### DIRECTIVE
Rewrite the entries as a numbered list, starting at the line that contains "You are a GUI" and continuing through the end of the entries. Skip any blank lines and leave out the pictures.

# # # # #

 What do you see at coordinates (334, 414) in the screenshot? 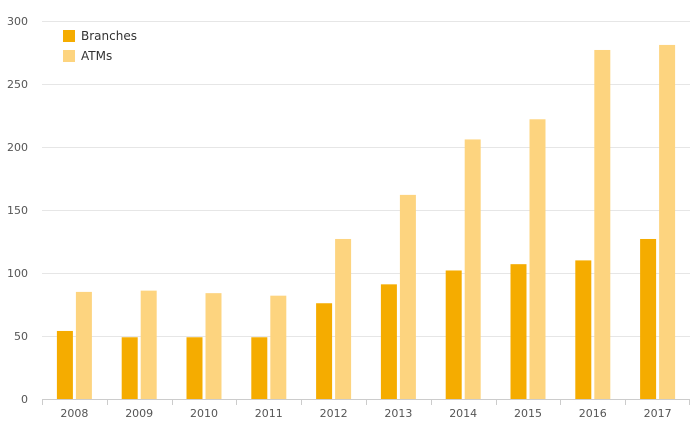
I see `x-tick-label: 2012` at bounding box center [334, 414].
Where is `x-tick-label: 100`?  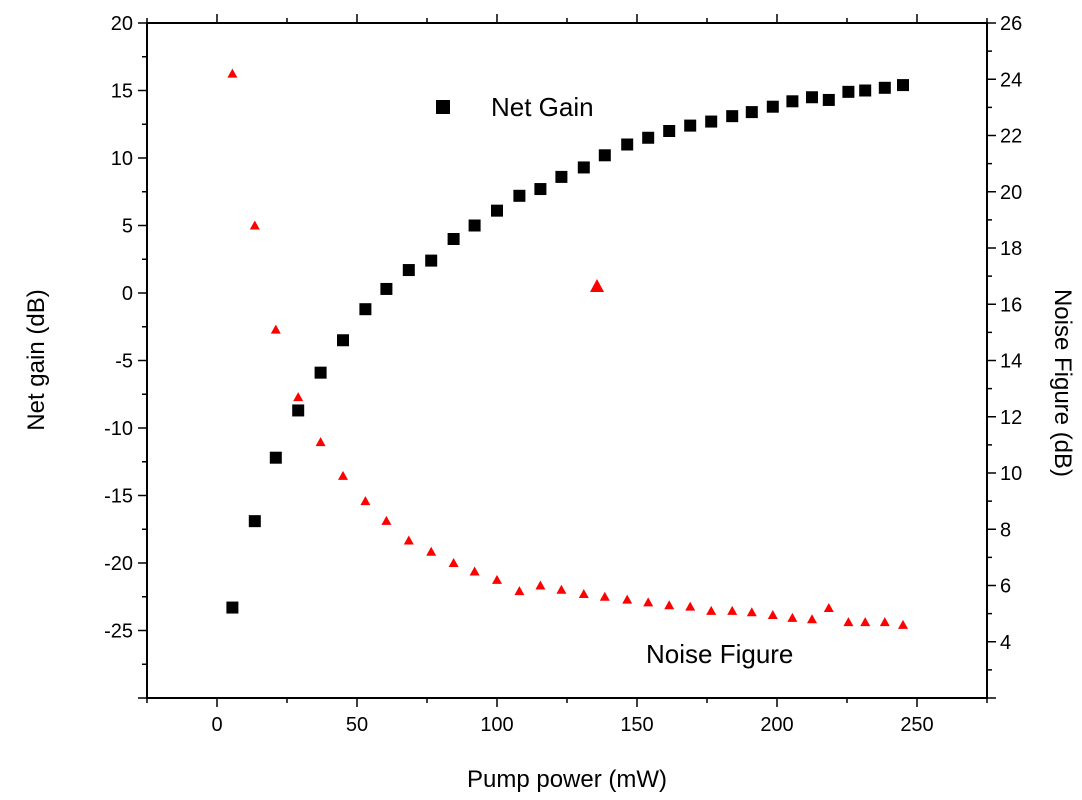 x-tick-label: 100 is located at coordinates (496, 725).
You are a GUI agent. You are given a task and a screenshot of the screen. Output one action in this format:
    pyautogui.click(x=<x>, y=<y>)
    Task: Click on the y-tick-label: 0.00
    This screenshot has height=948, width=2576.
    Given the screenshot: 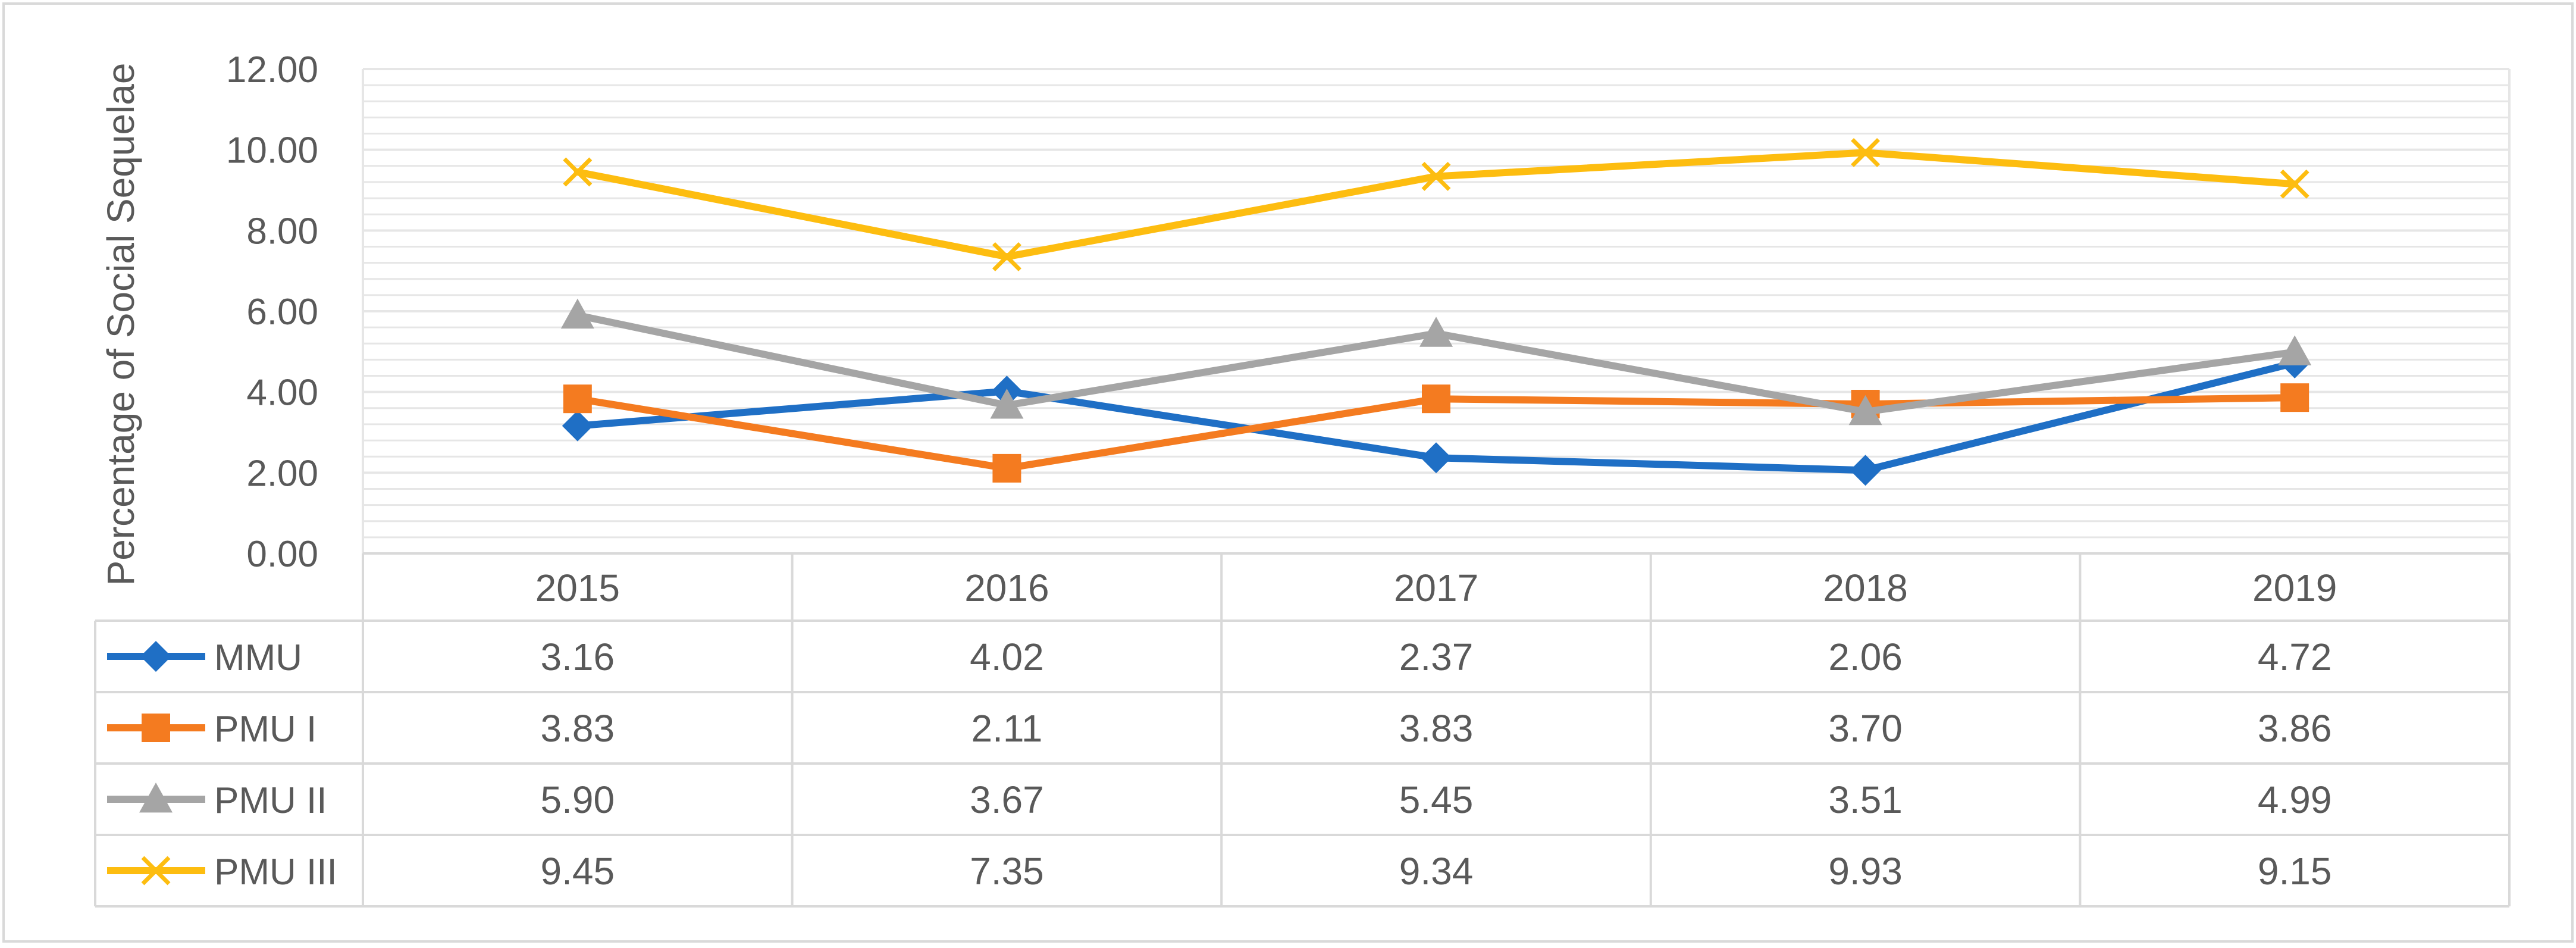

# # # # #

### SOLVED PROBLEM
1. You are a GUI agent. You are given a task and a screenshot of the screen. Output one action in this format:
2.     pyautogui.click(x=<x>, y=<y>)
3.     Task: Click on the y-tick-label: 0.00
4.     This screenshot has height=948, width=2576.
5.     Given the screenshot: 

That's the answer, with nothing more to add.